By Jeff Keeling
Johnson City Power Board (JCPB) leaders say changes in their industry have created a need for more flexibility, and the JCPB will seek a change in state law this year that would allow it to operate as an authority.
Should that request be successful, the JCPB’s board and the Johnson City Commission would have to approve the change to authority status. JCPB CEO Jeff Dykes said the change in status – which would put JCPB in company with Jackson’s municipal authority and a couple of others in the state – could be implemented within a year or two.
Dykes called the potential change, “something that I think long-term and short-term, will be very beneficial to our customers in relation to maintaining stable rates, and also opening opportunities for us to do things that will open up other aspects that our customers and consumers can be participants in.”
Last Thursday, Johnson City Commissioners unanimously endorsed the JCPB’s seeking the enabling legislation, which is required because Johnson City is a “home rule” city. That move came three nights after commissioners heard a lengthy presentation from JCPB board and administrative leaders outlining the rationale behind the request.
Changes ranging from “time of use” and “peak” billing and lower customer power use due to energy efficiency, to renewable energy mandates and new energy storage technologies, among others, are turning longstanding power distribution models on their head. One result, JCPB Chairman Scotty Bowman shared, has been a constriction of margins and general challenges to JCPB’s financial position.
While JCPB’s finances remain strong, a continuance of trends that have been in place for several years threatens to erode that status. “Red flag” charts included one showing kilowatt sales failing to keep pace with customer growth (lower usage rates); another showing power costs (from TVA) increasing steadily while JCPB sales to customers have been flat to declining; and a third showing net income declining steadily since 2011, with consecutive 10-year lows in 2014 and again in 2015.
The presentation claimed that continuing business as usual would likely result in persistent, continuous rate hikes and eventual merger or acquisition by another entity. It also warned of the depreciation in city-owned assets that could bring, and the decrease in city revenues from the JCPB in the form of in-lieu-of-tax payments. Those payments currently total about $3.6 million annually.
Even with authority status, JCPB would remain under significant oversight, both from the Tennessee Valley Authority and the city, which would retain control of any disposition of JCPB assets, but would no longer carry them on its books. JCPB, Dykes said, could more effectively enter joint ventures and other business arrangements that can help mitigate the changes in the marketplace. JCPB also could acquire smaller distributors to gain economies of scale.
“The industry is changing rapidly with technology and alternative energy sources out there, and this is an opportunity for us to be a participant in those alternative energy sources, and actually by us being a participant, allowing our customers to also be a participant … through public-private partnerships.”
As an example, he mentioned the possibility of a “solar community” that could involve a private third-party and ratepayers who wanted to invest in solar but may not have the means to put an array on their own homes – or, perhaps, the best locations for good production.

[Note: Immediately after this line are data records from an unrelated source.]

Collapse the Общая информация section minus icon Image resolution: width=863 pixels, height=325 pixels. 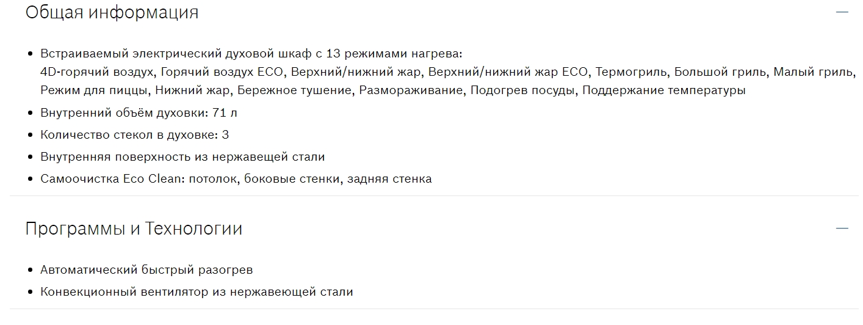[842, 12]
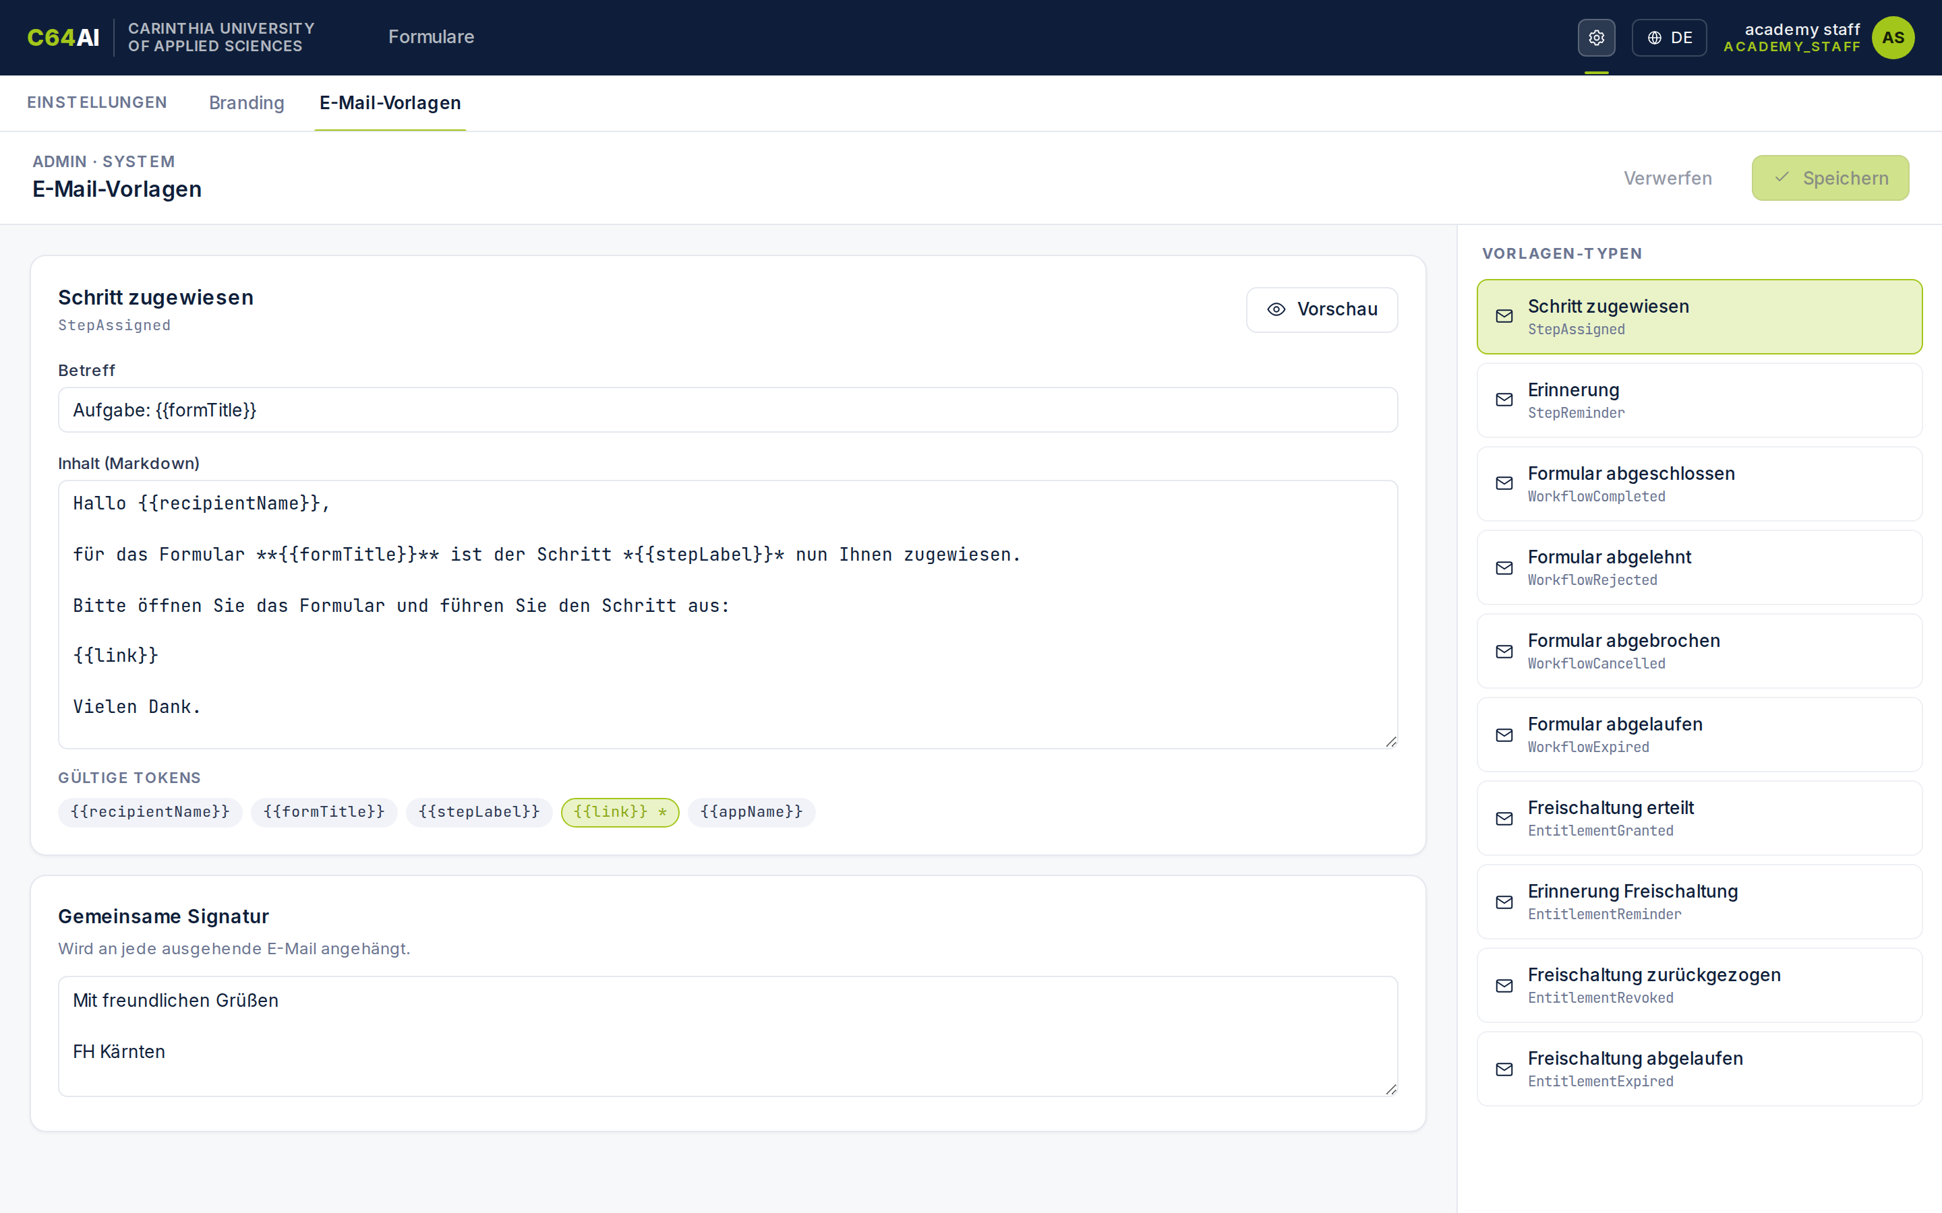Open Vorschau preview with eye icon
Screen dimensions: 1942x1213
click(x=1322, y=310)
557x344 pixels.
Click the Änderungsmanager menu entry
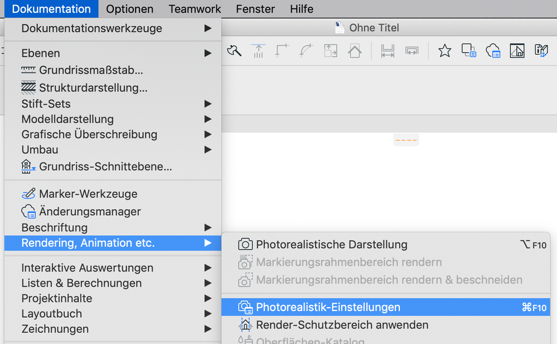coord(89,212)
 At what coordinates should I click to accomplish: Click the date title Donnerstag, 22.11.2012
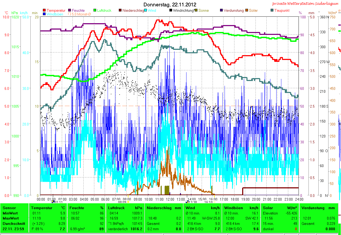tap(170, 5)
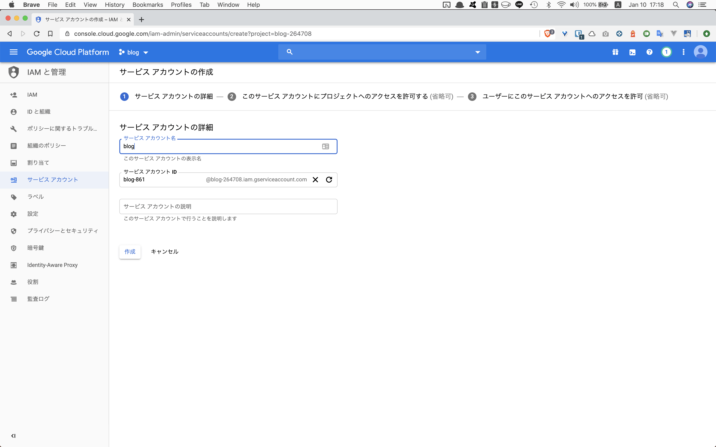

“Our current structure would not allow me to do a public-private partnership with a company that could come in and we could do a joint venture, working with the TVA and the third party for our customers that were wanting to be involved in solar … they could be an active participant in that and have a share of that installation.”
Dykes, who said a joint alternative energy venture “would be an early thing we’d do,” noted that the JCPB system includes 73 private solar installations and that a major industrial customer will soon add solar capacity. Those are among hits to the bottom line showing the need for a new model, he said.
“There’s a lot of companies out there that did not make changes when they saw changes coming in the marketplace. This is an opportunity for us, while still governed by the city, to adjust our corporate structure in a way that will allow us to grow and become an even better value for our customers.”
Dykes said the JCPB is preparing additional information for city leaders to answer about a dozen questions they had last week, while it works toward the law change. It would become the first such authority in Northeast Tennessee.